Records from a collection -
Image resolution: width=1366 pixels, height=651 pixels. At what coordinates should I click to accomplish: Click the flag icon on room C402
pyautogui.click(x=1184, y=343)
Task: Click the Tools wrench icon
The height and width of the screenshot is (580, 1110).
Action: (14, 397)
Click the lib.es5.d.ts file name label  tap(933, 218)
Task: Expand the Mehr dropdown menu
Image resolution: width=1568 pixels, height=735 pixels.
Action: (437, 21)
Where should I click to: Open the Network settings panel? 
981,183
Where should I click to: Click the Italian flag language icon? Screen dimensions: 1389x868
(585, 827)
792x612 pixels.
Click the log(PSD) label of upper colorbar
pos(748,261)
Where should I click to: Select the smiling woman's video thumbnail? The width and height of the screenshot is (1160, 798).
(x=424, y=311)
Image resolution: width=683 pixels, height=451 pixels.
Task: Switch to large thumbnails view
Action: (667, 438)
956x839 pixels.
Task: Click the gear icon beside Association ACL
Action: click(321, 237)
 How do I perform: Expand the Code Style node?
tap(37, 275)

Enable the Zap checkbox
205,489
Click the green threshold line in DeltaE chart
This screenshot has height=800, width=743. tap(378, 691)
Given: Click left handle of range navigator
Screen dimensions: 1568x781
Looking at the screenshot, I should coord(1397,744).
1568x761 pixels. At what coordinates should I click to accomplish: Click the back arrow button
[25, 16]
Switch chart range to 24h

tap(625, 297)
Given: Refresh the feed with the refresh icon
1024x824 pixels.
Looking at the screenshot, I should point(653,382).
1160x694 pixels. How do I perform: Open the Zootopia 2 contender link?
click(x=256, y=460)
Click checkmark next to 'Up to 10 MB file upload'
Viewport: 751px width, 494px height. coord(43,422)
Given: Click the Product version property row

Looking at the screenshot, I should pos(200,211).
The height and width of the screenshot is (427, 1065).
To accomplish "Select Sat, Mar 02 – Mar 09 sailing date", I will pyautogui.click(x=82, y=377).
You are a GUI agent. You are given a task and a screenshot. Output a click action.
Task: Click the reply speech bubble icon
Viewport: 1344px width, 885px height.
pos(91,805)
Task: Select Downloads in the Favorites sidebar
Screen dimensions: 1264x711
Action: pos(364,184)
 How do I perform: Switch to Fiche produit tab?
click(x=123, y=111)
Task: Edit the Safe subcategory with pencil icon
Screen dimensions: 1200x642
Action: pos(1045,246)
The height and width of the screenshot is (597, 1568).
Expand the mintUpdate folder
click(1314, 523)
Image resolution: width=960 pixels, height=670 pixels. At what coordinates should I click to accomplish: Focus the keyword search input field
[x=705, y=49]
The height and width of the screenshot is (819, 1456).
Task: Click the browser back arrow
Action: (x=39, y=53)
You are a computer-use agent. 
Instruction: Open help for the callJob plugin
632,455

WHAT YOU WILL DO - The full set of entries must be transcribed exactly.

COMPLETED EXERCISE -
Image resolution: width=1366 pixels, height=651 pixels. At what coordinates should I click to accomplish: Click the flag icon on room C402
pyautogui.click(x=1184, y=343)
Task: Click the Tools wrench icon
The height and width of the screenshot is (580, 1110).
Action: (14, 397)
Click the lib.es5.d.ts file name label  tap(933, 218)
Task: Expand the Mehr dropdown menu
Image resolution: width=1568 pixels, height=735 pixels.
Action: (437, 21)
Where should I click to: Open the Network settings panel? 
981,183
Where should I click to: Click the Italian flag language icon? Screen dimensions: 1389x868
(585, 827)
792x612 pixels.
Click the log(PSD) label of upper colorbar
pos(748,261)
Where should I click to: Select the smiling woman's video thumbnail? The width and height of the screenshot is (1160, 798).
(x=424, y=311)
Image resolution: width=683 pixels, height=451 pixels.
Task: Switch to large thumbnails view
Action: (667, 438)
956x839 pixels.
Task: Click the gear icon beside Association ACL
Action: click(321, 237)
 How do I perform: Expand the Code Style node?
tap(37, 275)

Enable the Zap checkbox
205,489
Click the green threshold line in DeltaE chart
This screenshot has height=800, width=743. tap(378, 691)
Given: Click left handle of range navigator
Screen dimensions: 1568x781
Looking at the screenshot, I should coord(1397,744).
1568x761 pixels. At what coordinates should I click to accomplish: Click the back arrow button
[25, 16]
Switch chart range to 24h

tap(625, 297)
Given: Refresh the feed with the refresh icon
1024x824 pixels.
Looking at the screenshot, I should point(653,382).
1160x694 pixels. How do I perform: Open the Zootopia 2 contender link?
click(x=256, y=460)
Click checkmark next to 'Up to 10 MB file upload'
Viewport: 751px width, 494px height. coord(43,422)
Given: Click the Product version property row

Looking at the screenshot, I should pos(200,211).
The height and width of the screenshot is (427, 1065).
To accomplish "Select Sat, Mar 02 – Mar 09 sailing date", I will pyautogui.click(x=82, y=377).
You are a GUI agent. You are given a task and a screenshot. Output a click action.
Task: Click the reply speech bubble icon
Viewport: 1344px width, 885px height.
pos(91,805)
Task: Select Downloads in the Favorites sidebar
Screen dimensions: 1264x711
Action: pos(364,184)
 How do I perform: Switch to Fiche produit tab?
click(x=123, y=111)
Task: Edit the Safe subcategory with pencil icon
Screen dimensions: 1200x642
Action: pos(1045,246)
The height and width of the screenshot is (597, 1568).
Expand the mintUpdate folder
click(1314, 523)
Image resolution: width=960 pixels, height=670 pixels. At what coordinates should I click to accomplish: Focus the keyword search input field
[x=705, y=49]
The height and width of the screenshot is (819, 1456).
Task: Click the browser back arrow
Action: (x=39, y=53)
You are a computer-use agent. 
Instruction: Open help for the callJob plugin
632,455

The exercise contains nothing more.